Far from the machine

A few weeks ago, I began a relationship with a woman who lives in a tiny town (4,000 inhabitants) at least an hour from any big city, in the middle of a miserable farming region, devastated without ever having been industrialized. Every weekend, after leaving my former mining and steel basin, now populated by low-income housing estates, I drive through dozens of kilometers of fields, orchards and villages with low, gray or weathered yellow stone houses, sometimes with their windows boarded up. But this misery is nothing; it's the price we pay for being far from the Machine. Away from the times. There's even something restful and comforting about it: we're still in the old world, and even in ruins, it's still the most desirable. With every kilometer I cover, I feel a little more like I'm sinking not only into space, but also into time, returning home to this region that I'm still discovering, and reconnecting with the history of my country and my ancestors, rediscovering something that has been betrayed, unjustly and too quickly forgotten, denied.

Monday, May 2, 2005

Intimate hells

Morning walk. I went up through the forest to Hellert... A mixture of deep boredom, painful loneliness, and excitement in front of some landscapes – I say excitement and not wonder, for example, because my mental state in this kind of situation looks like a kind of unhealthy exaltation (related to the fact of taking hundreds of photos, partly) more than a healthy appreciation of a landscape.

There is nothing refreshing, mentally and morally invigorating about the solitary walk for me. On the contrary, wandering and solitude lead me to strange, unhealthy, excessive mental states.

It is dangerous to walk around, to go for a walk outside. One believes to air oneself, to see the world, whereas one never wanders but in one's interior worlds, in the various levels of one's interior hells.

Monday, April 4, 2005

I MUST move home

I have to leave the city, which is killing me. Physically, morally, spiritually.

Monday, March 28, 2005

A simpler, slower world

I discovered this afternoon this village which is only five minutes away from the city where I have been living for fifteen years, but which I have always neglected to visit, because I simply had nothing to do there, and because I had, for a long time, never even crossed its name.

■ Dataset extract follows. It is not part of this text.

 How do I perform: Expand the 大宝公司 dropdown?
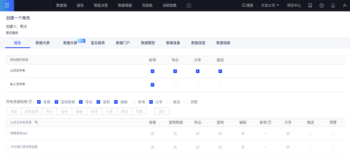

My goal was to drive randomly in a direction I had never taken and to stop in the first unknown village that would intrigue me.

I parked at the very entrance of the village, even before the first houses, on a kind of intersection between a parking lot and a playground, with a small wooden structure, quite new, that housed benches and a table; the kind of shelter that one comes across in the middle of nature and that is usually used to shelter from the rain or to have a meal, during a hike.

The first building of the village, just a few meters further, was fascinating, I had a real shock when I discovered it. An agricultural building, obviously, whose function still escapes me, but absolutely huge. It was dilapidated, roofless, open to the four winds. Instead of windows, thin and long loopholes. Something threatening - but indefinable - was emanating from it.

A few dozen meters further on, after the first houses (old farm buildings, mainly converted), we turned left to arrive in front of the church. Some beautiful and big houses, that I guessed were welcoming, cozy, in their juice. All this led, to my great surprise, to the banks of a canal, which was bordered by a footpath; I promised myself to take it on occasion, to see where it led.

I then arrived at the edge of an old cemetery, outside the village, surrounded by a stone wall. I have always liked old cemeteries, old graves. Especially in villages. They don't evoke anything macabre, nothing sad, on the contrary, they have something almost soft, even cozy, in this kind of setting cemeteries are true to their etymology of "dormitories". They evoke rest, peace, the proximity of loved ones, the softness of the native land. Just the opposite of a colombarium.

Afterwards, there were only the fields, but in the distance, we could see the neighboring village, a few hundred meters away, whose roofs and church steeple we could make out. I didn't plan to go there on foot, but I dreamed for a few moments of a simpler world, slower, quieter, where people would go from one village to the other through the fields, to trade, to visit each other...

Monday, January 3, 2005

The canal (2)

Walk, still along the canal, but in the opposite direction this time - I start from the marina and walk along the water until I get back to the city, to discover on the way the abandoned site called "Les Forges", gigantic and giving off the same post-apocalyptic feeling as the places of my previous walks along the canal.

I decide not to go back there anymore, and even less alone.